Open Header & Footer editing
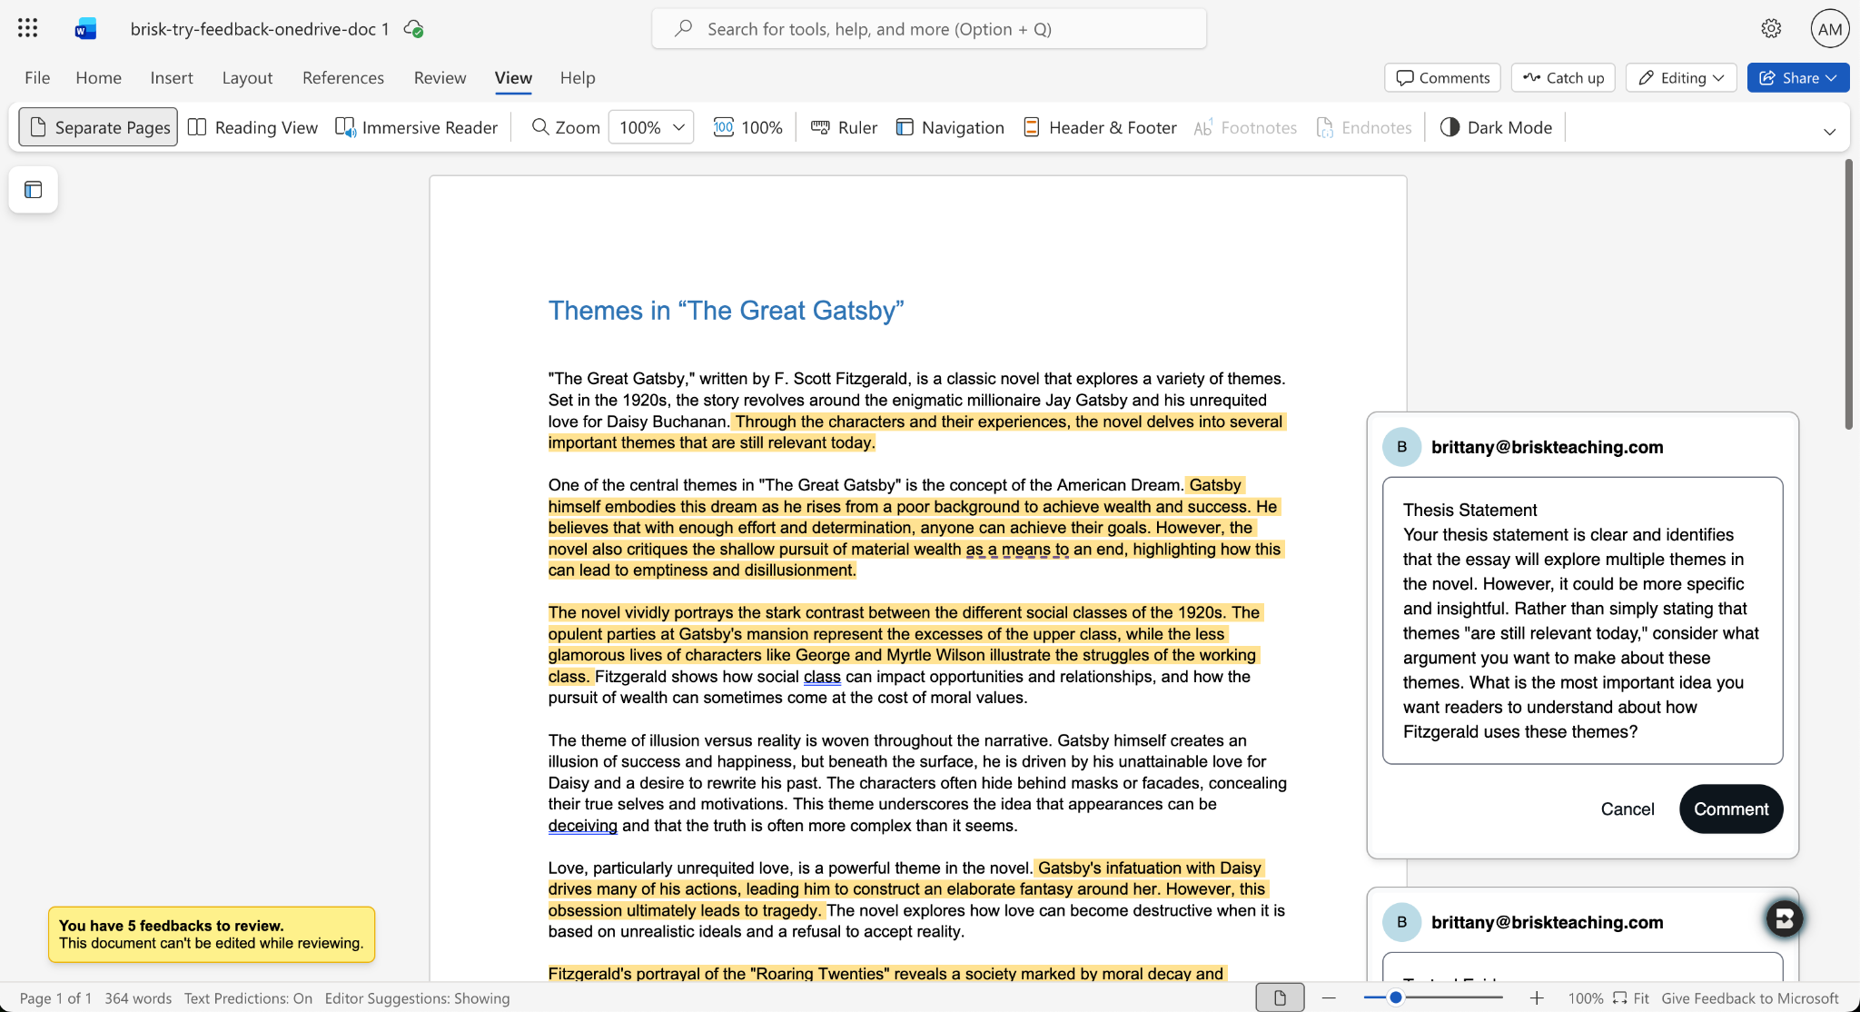This screenshot has height=1012, width=1860. click(x=1100, y=127)
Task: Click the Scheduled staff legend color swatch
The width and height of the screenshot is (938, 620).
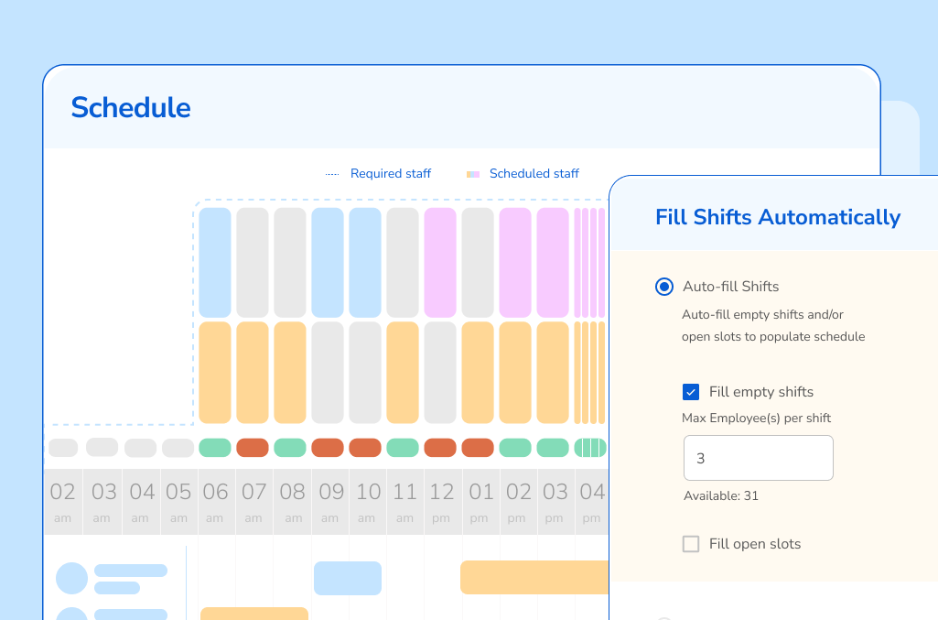Action: pyautogui.click(x=473, y=173)
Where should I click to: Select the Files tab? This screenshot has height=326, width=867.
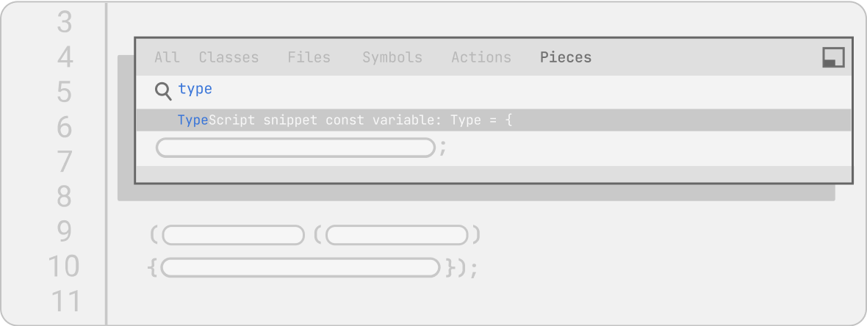309,57
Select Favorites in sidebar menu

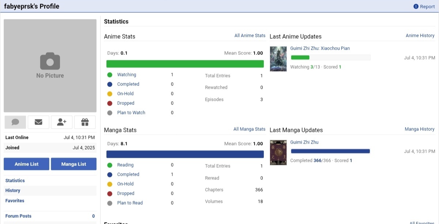pos(15,201)
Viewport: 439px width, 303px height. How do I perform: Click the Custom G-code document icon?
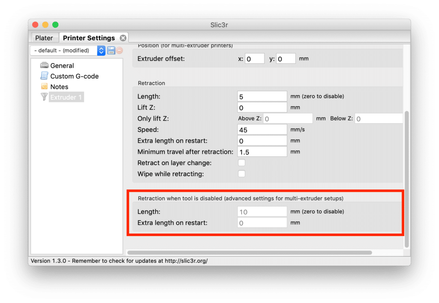44,76
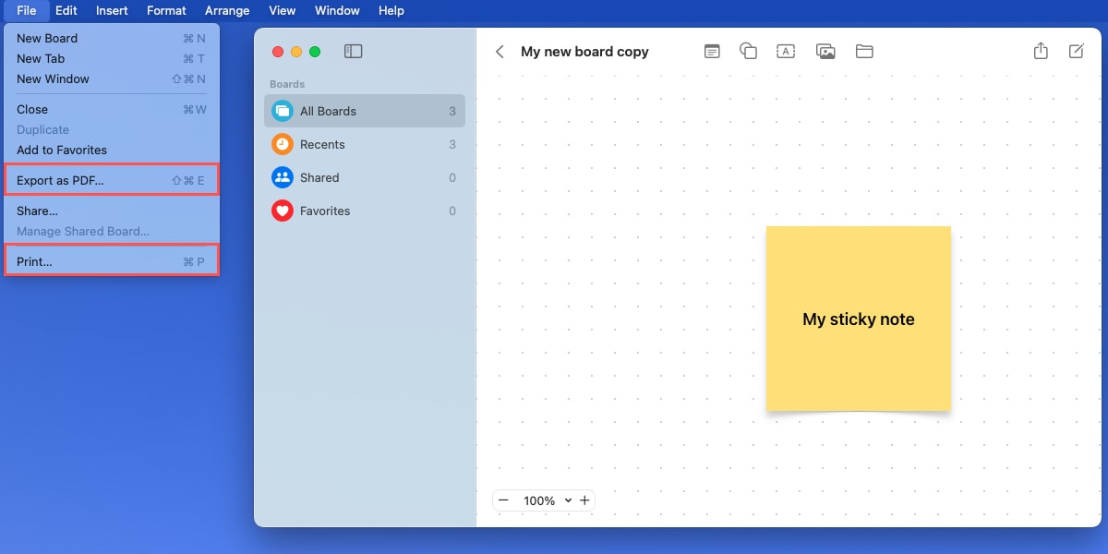Viewport: 1108px width, 554px height.
Task: Zoom in using the plus control
Action: point(584,500)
★ ★ ★ ★ ★
:: PROBLEM STATEMENT ::
Count the lines in the entries above that contain the word "Task". Reply with the number alone.

:: THE ANSWER ::
2